One of the shortcomings of IPv6 in this scenario is you would normally get a delegated prefix for your internet connection, which you would then divide into other /64 prefixes for your own use, e.g. for VLANs. However, if your ISP changes your prefix (which, at least here in the U.S., is pretty common for residential connections) then it could take some fiddling to get your client machines to notice and then request a new IPv6 address, because the one they were just using is no longer in the network you’ve been assigned. Normally this is transparent when you’re using SLAAC, but if your devices need to do other special things (like have a host firewall) then your firewall rules need to be changed as well. Additionally, using only SLAAC forfeits some of the benefits of using a DHCPv6 server such as being able to control static addressing.

All of this seems to point to the feeling that IPv6 was never designed to handle the bullshittery that ISPs dish out on a regular basis (is a static IPv6 prefix so hard? We only have like… [checks notes] 18,446,744,073,709,551,616 of them).

For me, this manifests as several known problems that I’m too lazy to fix, but recently I finally had enough of one and decided to do something about it.

On my home network, I have (among others) two separate VLANs for my “services” network and my “users” network. The former is for my home lab and other servers which I may or may not expose to the internet via port forwarding, and the latter is where my desktop, laptop, and Android phone reside. Both of these networks are using dual-stack networking.

I’m making great use of NetworkPolicy objects in my Kubernetes cluster for security reasons, but unfortunately I would need to manually change them to accomodate source traffic from the user network in order for it to be allowed.

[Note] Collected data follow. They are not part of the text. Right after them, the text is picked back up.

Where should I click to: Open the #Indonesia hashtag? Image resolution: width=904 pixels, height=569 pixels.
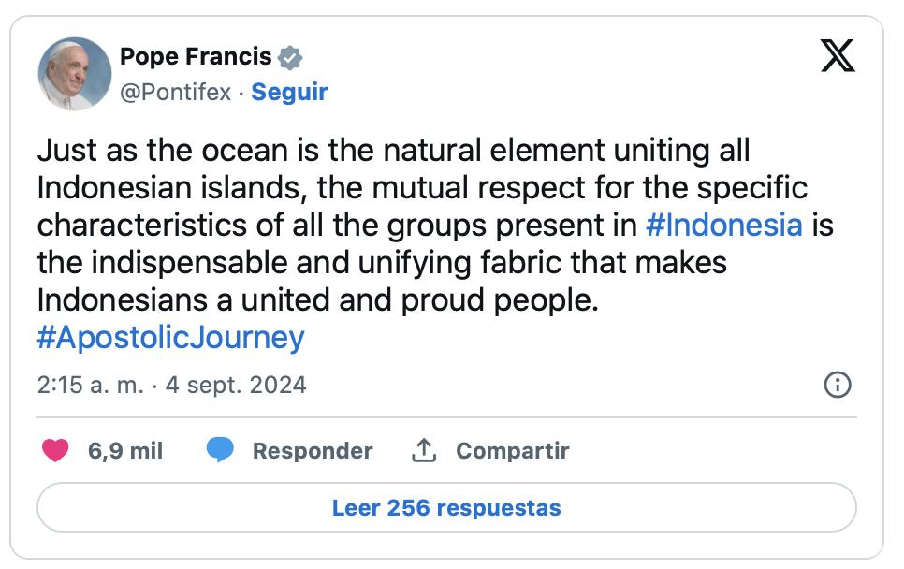(x=724, y=226)
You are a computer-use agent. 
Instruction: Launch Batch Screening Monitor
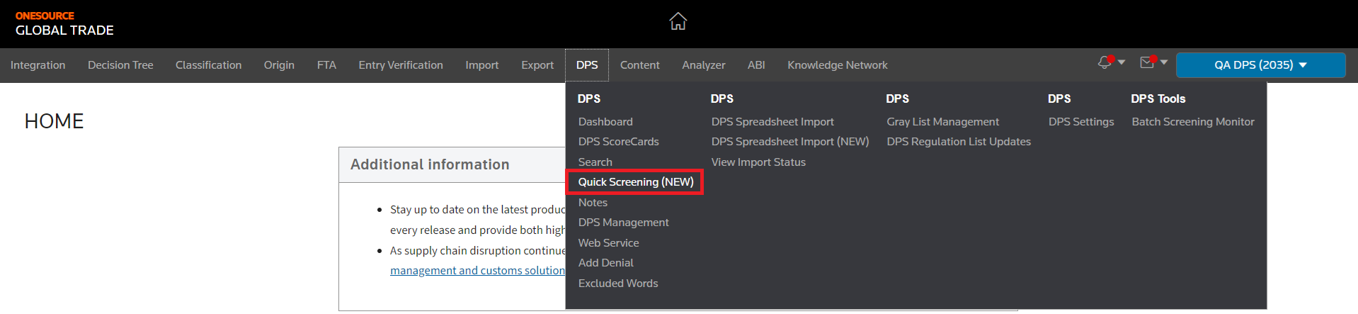click(1193, 122)
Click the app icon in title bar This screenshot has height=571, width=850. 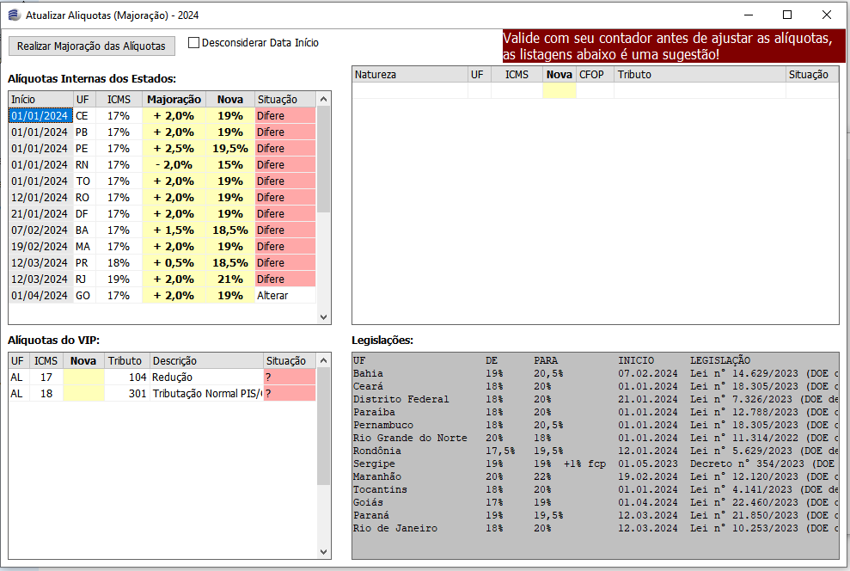click(14, 15)
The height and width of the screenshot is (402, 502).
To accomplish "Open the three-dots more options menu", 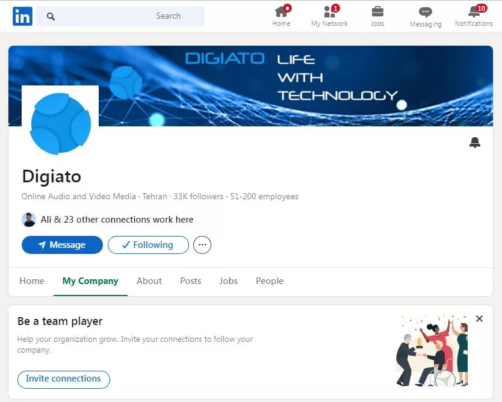I will 202,245.
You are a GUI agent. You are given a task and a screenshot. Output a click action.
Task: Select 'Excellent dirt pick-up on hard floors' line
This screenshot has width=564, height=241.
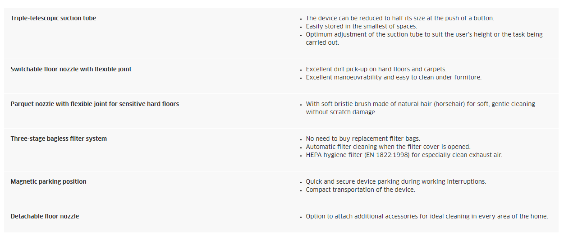[x=376, y=70]
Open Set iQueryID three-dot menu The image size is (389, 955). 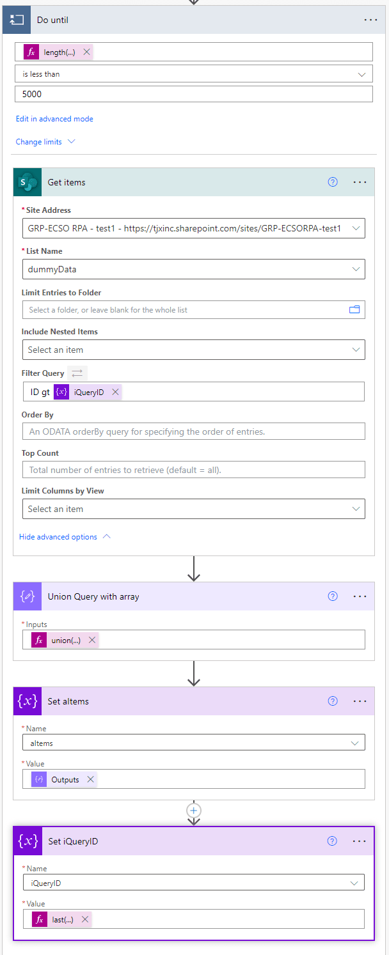click(x=360, y=841)
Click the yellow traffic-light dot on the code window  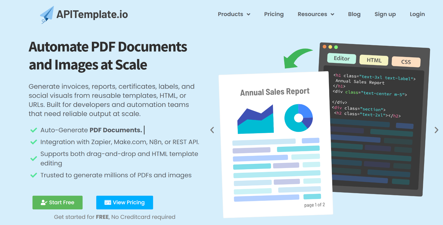(331, 47)
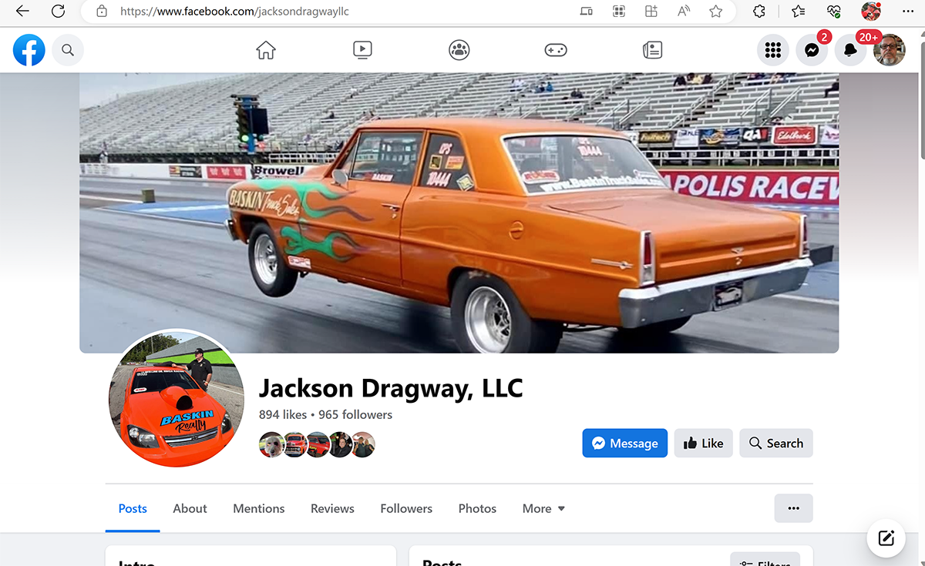Click the Facebook logo
The height and width of the screenshot is (566, 925).
point(29,50)
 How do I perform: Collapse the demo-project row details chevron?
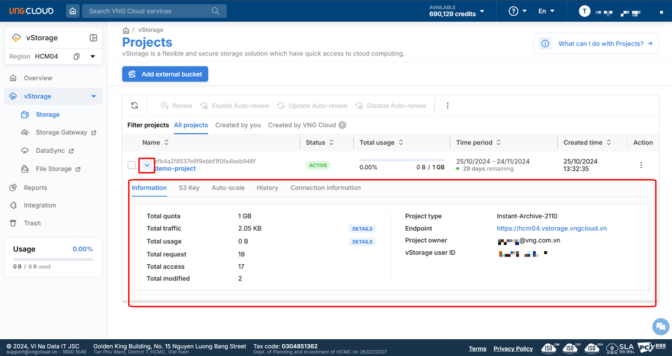click(x=147, y=165)
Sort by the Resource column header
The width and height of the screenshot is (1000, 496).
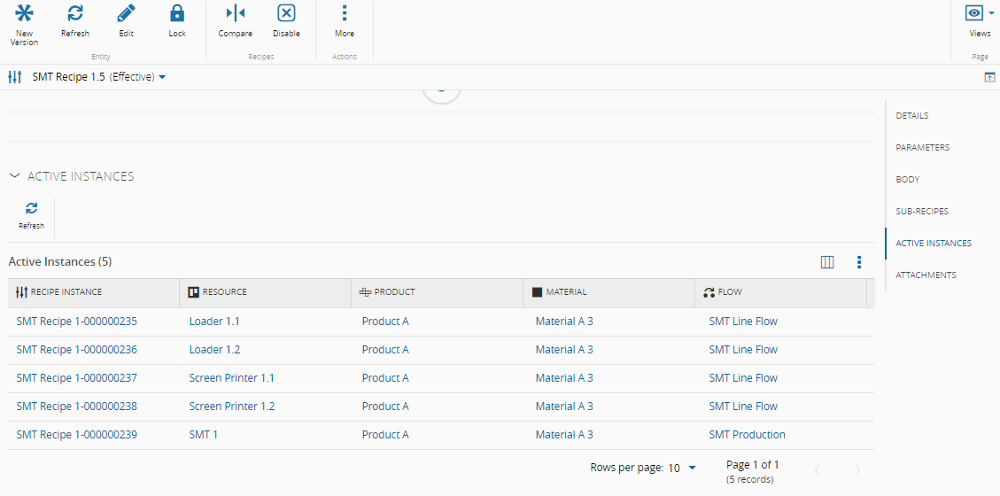coord(224,292)

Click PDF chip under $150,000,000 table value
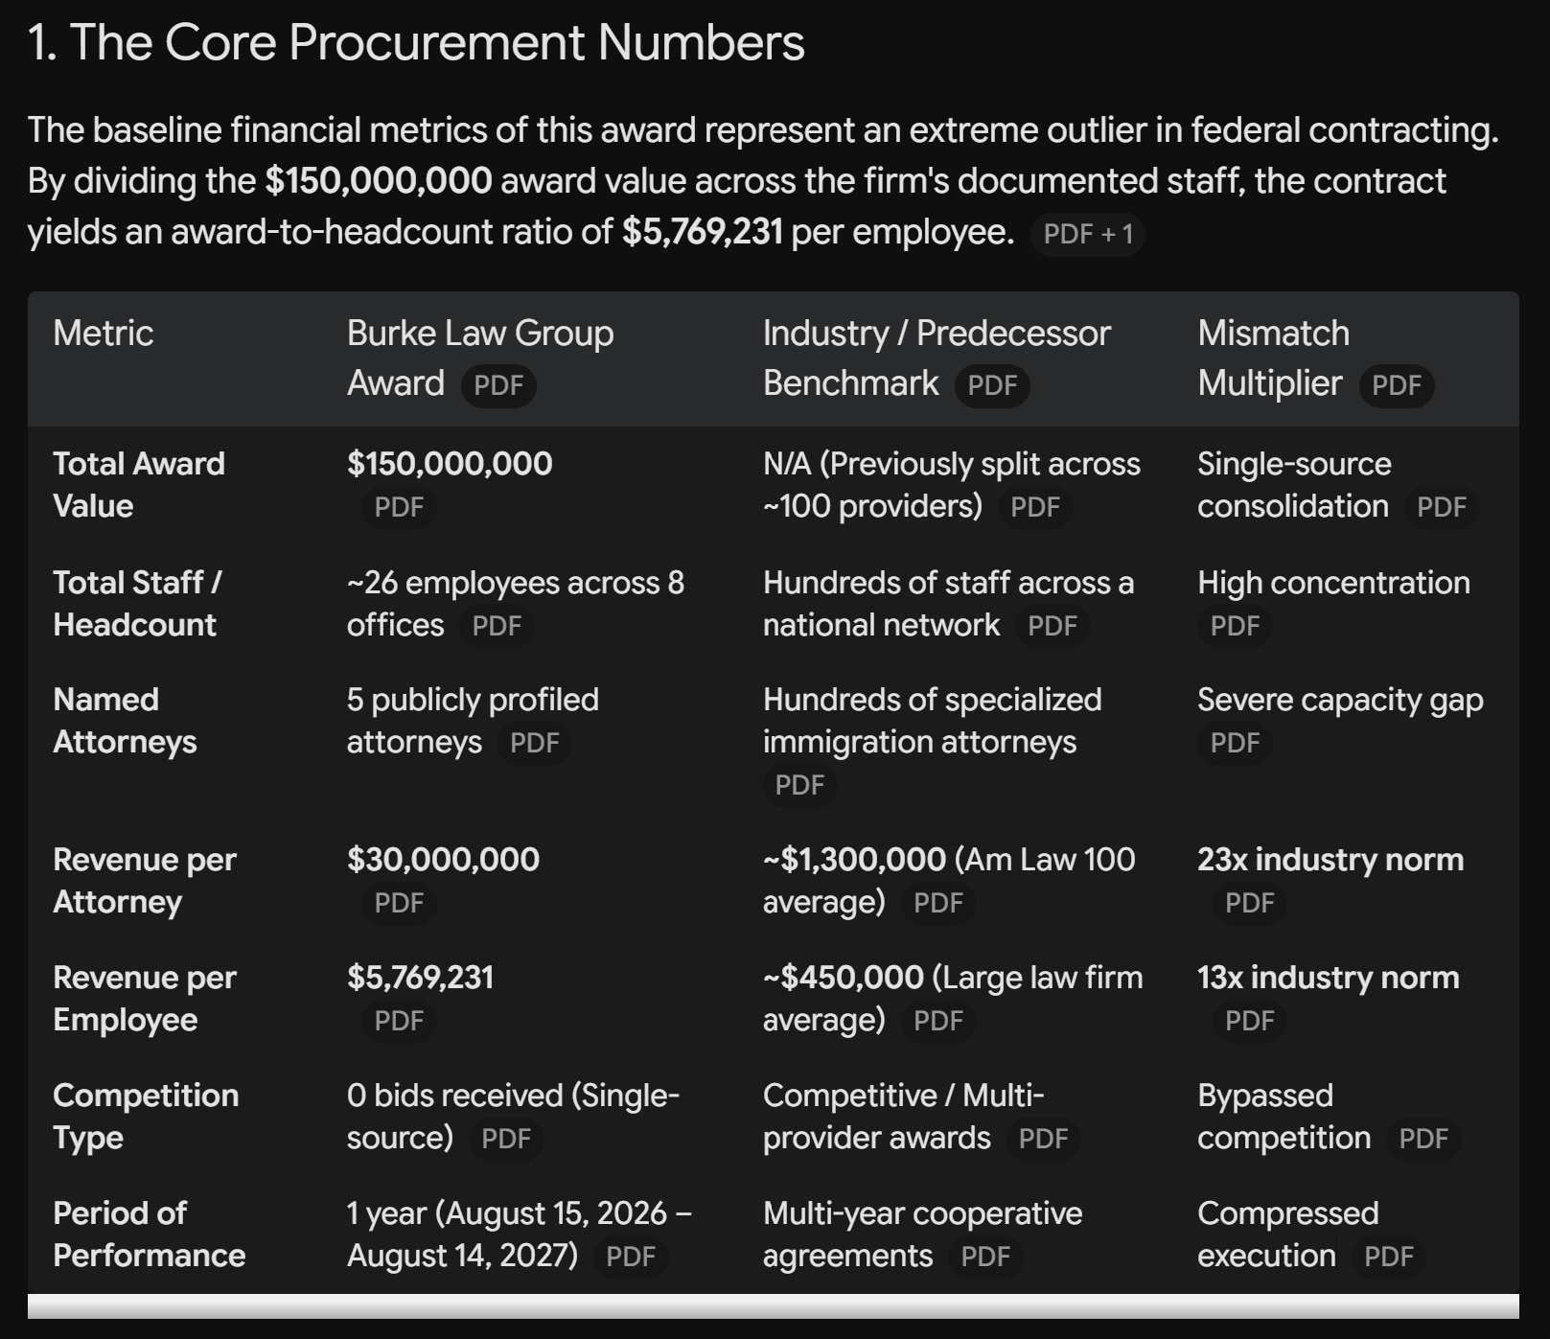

To fix this, I wrote a Kubernetes operator of sorts that runs as a DaemonSet on each of the nodes. It checks and monitors a config object that looks like so:

apiVersion: apps.fuwafuwatime.moe/v1
kind: IP6UpdateConfig
metadata:
  name: ip6-update-config
spec:
  delegatedPrefixLength: 60
  ciliumCIDRGroups:
  - ciliumCIDRGroupName: ip6-local-lan
    prefixIds:
    - 0
    - 1
    - 2

Then, it determines what node it is running on and checks the corresponding config for that node:

apiVersion: apps.fuwafuwatime.moe/v1
kind: IP6UpdateNodeConfig
metadata:
  name: ip6-update-ram
spec:
  nodeSelector:
    kubernetes.io/hostname: ram.fuwafuwatime.moe
  interface: br0

Next, it checks the IPv6 address on the interface specified in that configs’s spec.interface and performs the bitmasking to calculate the prefixes that would be created from that prefix according to the main config’s spec.delegatedPrefixLength and the listed spec.ciliumCIDRGroups[].prefixIds. Finally, if they differ from what is listed in the named CiliumCIDRGroup, it will update it accordingly with the new CIDRs and post a status to the config object:

Status:
  Conditions:
    Last Transition Time:  2025-04-25T22:18:06Z
    Message:               Updated IPv6 address in ip6-local-lan from {} to {"2345:0425:2ca1:1::/64", "2345:0425:2ca1:2::/64", "2345:0425:2ca1:0::/64"}
    Reason:                UpdateSucceeded
    Status:                True
    Type:                  Ready

Please note that the above example uses fictitious IPv6 addresses for demonstration.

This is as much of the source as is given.